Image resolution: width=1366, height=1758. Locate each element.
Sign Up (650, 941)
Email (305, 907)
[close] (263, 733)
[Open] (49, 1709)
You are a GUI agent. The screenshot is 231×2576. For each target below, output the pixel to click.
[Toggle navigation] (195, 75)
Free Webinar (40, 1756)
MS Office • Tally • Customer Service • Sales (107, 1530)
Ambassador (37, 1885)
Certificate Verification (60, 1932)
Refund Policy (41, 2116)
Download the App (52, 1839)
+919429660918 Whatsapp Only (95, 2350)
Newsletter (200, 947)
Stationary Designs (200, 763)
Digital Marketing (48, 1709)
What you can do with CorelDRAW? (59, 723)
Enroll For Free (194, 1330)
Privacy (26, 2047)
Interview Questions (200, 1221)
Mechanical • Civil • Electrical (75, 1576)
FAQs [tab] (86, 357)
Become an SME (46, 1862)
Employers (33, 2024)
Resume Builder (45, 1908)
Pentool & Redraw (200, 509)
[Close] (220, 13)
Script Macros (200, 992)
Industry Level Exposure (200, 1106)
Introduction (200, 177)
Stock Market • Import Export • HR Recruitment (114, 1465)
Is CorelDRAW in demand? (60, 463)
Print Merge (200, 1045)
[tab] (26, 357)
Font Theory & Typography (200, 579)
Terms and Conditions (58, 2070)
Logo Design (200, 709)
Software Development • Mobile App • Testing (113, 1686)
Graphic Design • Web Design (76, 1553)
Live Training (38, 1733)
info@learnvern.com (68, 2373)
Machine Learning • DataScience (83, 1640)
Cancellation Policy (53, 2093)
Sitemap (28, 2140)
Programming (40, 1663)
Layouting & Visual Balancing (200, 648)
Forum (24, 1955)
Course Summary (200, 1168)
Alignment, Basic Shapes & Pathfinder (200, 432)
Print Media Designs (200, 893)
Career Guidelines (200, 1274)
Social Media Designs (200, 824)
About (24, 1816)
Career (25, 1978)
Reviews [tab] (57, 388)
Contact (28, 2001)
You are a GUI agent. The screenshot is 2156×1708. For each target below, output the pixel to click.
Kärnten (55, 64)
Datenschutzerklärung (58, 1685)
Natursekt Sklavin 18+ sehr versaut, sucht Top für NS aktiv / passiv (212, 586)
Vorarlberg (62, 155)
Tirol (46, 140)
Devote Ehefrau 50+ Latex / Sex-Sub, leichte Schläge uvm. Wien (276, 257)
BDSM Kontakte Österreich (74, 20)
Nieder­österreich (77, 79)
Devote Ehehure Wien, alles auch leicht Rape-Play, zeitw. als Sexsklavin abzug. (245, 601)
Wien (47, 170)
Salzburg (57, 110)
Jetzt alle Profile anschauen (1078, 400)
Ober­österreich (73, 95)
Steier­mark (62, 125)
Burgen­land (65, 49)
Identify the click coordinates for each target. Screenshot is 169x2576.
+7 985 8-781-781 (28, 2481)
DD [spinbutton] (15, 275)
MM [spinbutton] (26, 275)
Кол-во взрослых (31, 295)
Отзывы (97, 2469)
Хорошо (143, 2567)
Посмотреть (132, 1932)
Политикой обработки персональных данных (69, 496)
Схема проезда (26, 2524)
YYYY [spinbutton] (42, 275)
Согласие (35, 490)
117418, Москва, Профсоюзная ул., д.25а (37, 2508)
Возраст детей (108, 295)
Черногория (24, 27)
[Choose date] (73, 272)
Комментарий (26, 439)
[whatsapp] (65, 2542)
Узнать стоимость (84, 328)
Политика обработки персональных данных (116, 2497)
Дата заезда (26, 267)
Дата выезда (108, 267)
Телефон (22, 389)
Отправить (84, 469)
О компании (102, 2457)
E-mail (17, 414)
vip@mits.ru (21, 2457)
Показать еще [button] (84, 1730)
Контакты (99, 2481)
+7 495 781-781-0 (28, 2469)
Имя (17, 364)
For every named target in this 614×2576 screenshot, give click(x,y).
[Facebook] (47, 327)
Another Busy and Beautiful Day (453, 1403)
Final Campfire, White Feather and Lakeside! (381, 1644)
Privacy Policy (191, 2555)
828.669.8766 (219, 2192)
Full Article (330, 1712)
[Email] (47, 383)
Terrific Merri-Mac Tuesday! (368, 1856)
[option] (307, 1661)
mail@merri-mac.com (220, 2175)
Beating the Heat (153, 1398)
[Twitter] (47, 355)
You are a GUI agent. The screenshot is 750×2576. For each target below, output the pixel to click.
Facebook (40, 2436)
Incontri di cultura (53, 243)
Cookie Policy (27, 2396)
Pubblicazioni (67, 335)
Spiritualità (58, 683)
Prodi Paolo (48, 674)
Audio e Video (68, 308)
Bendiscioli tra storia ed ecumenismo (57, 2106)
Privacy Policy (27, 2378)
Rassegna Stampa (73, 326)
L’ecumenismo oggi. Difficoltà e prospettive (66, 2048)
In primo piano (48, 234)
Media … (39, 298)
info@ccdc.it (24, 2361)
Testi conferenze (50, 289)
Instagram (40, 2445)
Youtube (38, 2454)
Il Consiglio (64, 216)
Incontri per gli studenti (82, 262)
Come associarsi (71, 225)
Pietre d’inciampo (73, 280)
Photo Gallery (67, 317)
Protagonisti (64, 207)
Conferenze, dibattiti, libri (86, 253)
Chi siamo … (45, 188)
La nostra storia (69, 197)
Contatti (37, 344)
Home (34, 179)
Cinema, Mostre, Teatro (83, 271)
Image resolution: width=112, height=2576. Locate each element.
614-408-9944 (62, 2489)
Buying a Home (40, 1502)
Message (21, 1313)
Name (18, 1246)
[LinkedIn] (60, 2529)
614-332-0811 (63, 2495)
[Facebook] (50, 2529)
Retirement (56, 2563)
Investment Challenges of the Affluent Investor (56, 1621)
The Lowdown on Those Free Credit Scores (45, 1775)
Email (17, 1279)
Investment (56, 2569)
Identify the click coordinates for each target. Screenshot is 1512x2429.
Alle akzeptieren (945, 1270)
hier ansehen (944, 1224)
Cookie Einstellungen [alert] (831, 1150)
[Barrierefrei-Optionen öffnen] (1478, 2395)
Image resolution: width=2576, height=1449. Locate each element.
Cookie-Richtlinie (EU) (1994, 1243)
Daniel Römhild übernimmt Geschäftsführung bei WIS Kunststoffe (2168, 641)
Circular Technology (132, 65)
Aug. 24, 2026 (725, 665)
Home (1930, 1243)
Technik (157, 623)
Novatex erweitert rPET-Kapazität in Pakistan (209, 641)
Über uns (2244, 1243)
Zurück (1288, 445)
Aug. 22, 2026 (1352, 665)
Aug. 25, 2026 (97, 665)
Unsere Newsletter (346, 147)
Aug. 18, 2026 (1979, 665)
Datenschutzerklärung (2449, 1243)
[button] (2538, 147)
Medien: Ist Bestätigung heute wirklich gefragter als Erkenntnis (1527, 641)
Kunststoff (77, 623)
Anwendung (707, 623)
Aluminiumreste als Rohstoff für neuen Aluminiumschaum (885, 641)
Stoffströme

**HOW TO COMPLETE THIS TASK:**
Extract exactly and only the lines above from the line containing "Programming (40, 1663)" through the line containing "[Twitter] (47, 355)", both end lines included.

**ANSWER TO THIS TASK:**
Programming (40, 1663)
Layouting & Visual Balancing (200, 648)
Forum (24, 1955)
Course Summary (200, 1168)
Alignment, Basic Shapes & Pathfinder (200, 432)
Print Media Designs (200, 893)
Career Guidelines (200, 1274)
Social Media Designs (200, 824)
About (24, 1816)
Career (25, 1978)
Reviews [tab] (57, 388)
Contact (28, 2001)
You are a GUI agent. The screenshot is 2156×1708. For each target below, output the pixel to click.
Kärnten (55, 64)
Datenschutzerklärung (58, 1685)
Natursekt Sklavin 18+ sehr versaut, sucht Top für NS aktiv / passiv (212, 586)
Vorarlberg (62, 155)
Tirol (46, 140)
Devote Ehefrau 50+ Latex / Sex-Sub, leichte Schläge uvm. Wien (276, 257)
BDSM Kontakte Österreich (74, 20)
Nieder­österreich (77, 79)
Devote Ehehure Wien, alles auch leicht Rape-Play, zeitw. als Sexsklavin abzug. (245, 601)
Wien (47, 170)
Salzburg (57, 110)
Jetzt alle Profile anschauen (1078, 400)
Ober­österreich (73, 95)
Steier­mark (62, 125)
Burgen­land (65, 49)
Identify the click coordinates for each target. Screenshot is 169x2576.
+7 985 8-781-781 (28, 2481)
DD [spinbutton] (15, 275)
MM [spinbutton] (26, 275)
Кол-во взрослых (31, 295)
Отзывы (97, 2469)
Хорошо (143, 2567)
Посмотреть (132, 1932)
Политикой обработки персональных данных (69, 496)
Схема проезда (26, 2524)
YYYY [spinbutton] (42, 275)
Согласие (35, 490)
117418, Москва, Профсоюзная ул., д.25а (37, 2508)
Возраст детей (108, 295)
Черногория (24, 27)
[Choose date] (73, 272)
Комментарий (26, 439)
[whatsapp] (65, 2542)
Узнать стоимость (84, 328)
Политика обработки персональных данных (116, 2497)
Дата заезда (26, 267)
Дата выезда (108, 267)
Телефон (22, 389)
Отправить (84, 469)
О компании (102, 2457)
E-mail (17, 414)
vip@mits.ru (21, 2457)
Показать еще [button] (84, 1730)
Контакты (99, 2481)
+7 495 781-781-0 (28, 2469)
Имя (17, 364)
For every named target in this 614×2576 screenshot, give click(x,y).
[Facebook] (47, 327)
Another Busy and Beautiful Day (453, 1403)
Final Campfire, White Feather and Lakeside! (381, 1644)
Privacy Policy (191, 2555)
828.669.8766 (219, 2192)
Full Article (330, 1712)
[Email] (47, 383)
Terrific Merri-Mac Tuesday! (368, 1856)
[option] (307, 1661)
mail@merri-mac.com (220, 2175)
Beating the Heat (153, 1398)
[Twitter] (47, 355)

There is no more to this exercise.